Subhasree Ray
SNDT Women’s University, India
Title: The effi cacy and tolerability of high polyunsaturated fatty acid ketogenic diet in one pediatric patient with refractory myoclonic status epilepticus: A case study
Biography
Biography: Subhasree Ray
Abstract
Statement of the Problem: The study describes one paediatric patient of 36 months of age with refractory myoclonic status epilepticus, treated with high polyunsaturated fatty acid contained ketogenic diet (KD). Methodology & Theoretical Orientation: The ketogenic diet is a high-fat, low-carbohydrate, normal protein diet with an established efficacy for treating refractory epilepsy in paediatric population. Fatty acids are the most important constituent of the KD. Polyunsaturated fatty acids (PUFAs) increase anticonvulsant properties and reduce the complications associated with the high-fat diet. Between January 3, 2016 and June 6, 2016, one paediatric patient who met the diagnostic criteria for refractory myoclonic status epilepticus, seen at our neurology clinic, was placed on high polyunsaturated fatty acid ketogenic diet and followed for 6 months to observe the efficacy and tolerability of the diet in controlling refractory epilepsy. The intervention included nutritional counseling, administration of ketogenic diet, assessing and improving the quality of life of the family and monitoring the blood parameters during the treatment. Findings: The patient with progressive encephalopathy associated with myoclonic epilepsy had a 100% seizure reduction within 3 months of the treatment. The patient showed good compliance and tolerability to the diet. The number of anti-epileptic drugs has reduced from 5 to 2. The quality of life of the patient and the family is improved as the child started walking, communicating and responding to her parents.
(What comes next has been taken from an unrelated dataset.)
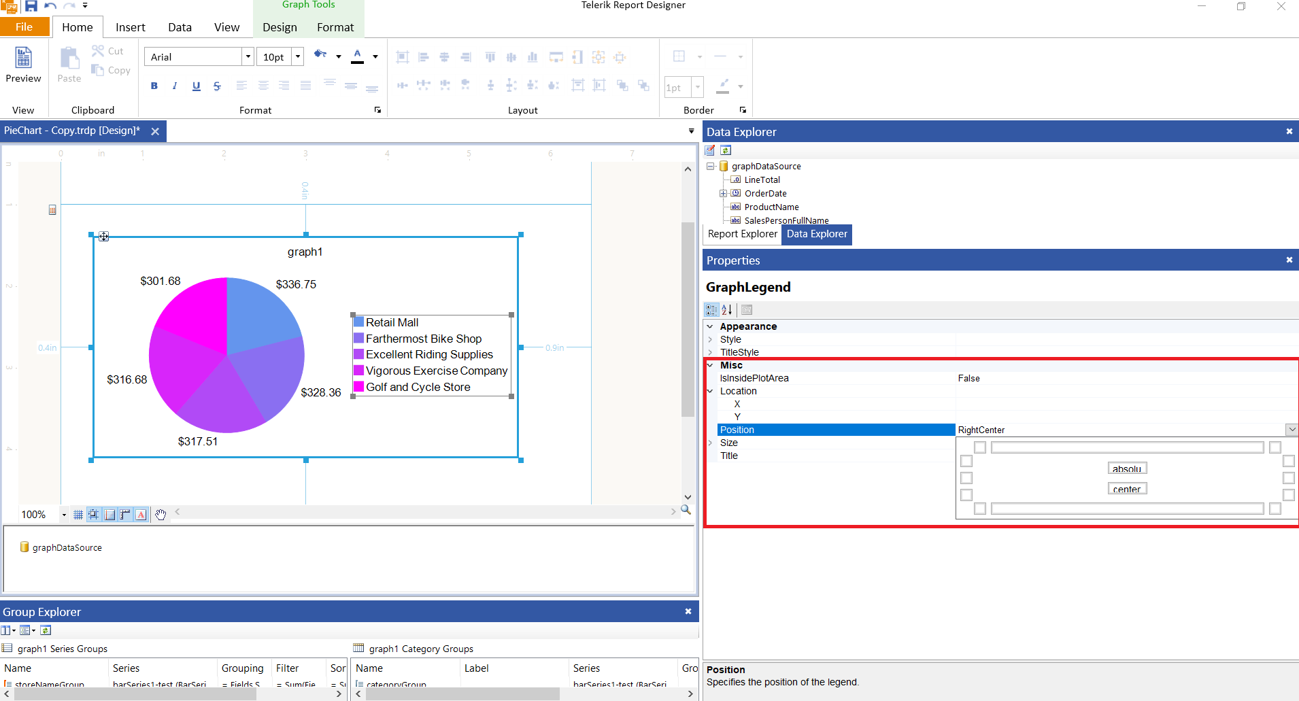
Task: Open the File menu
Action: [x=24, y=27]
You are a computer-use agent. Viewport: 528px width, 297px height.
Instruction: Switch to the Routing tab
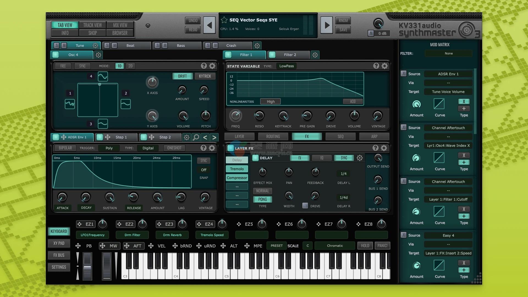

There were no reported incidents of nausea, vomiting, constipation or loose motions, which are typical complains related to ketogenic diet administration as per several trials. Conclusion & Significance: The ketogenic diet is an effective and well-tolerated treatment option for patients with refractory myoclonic status epilepticus and should be considered as a potential course of treatment in managing refractory or uncontrolled epilepsy.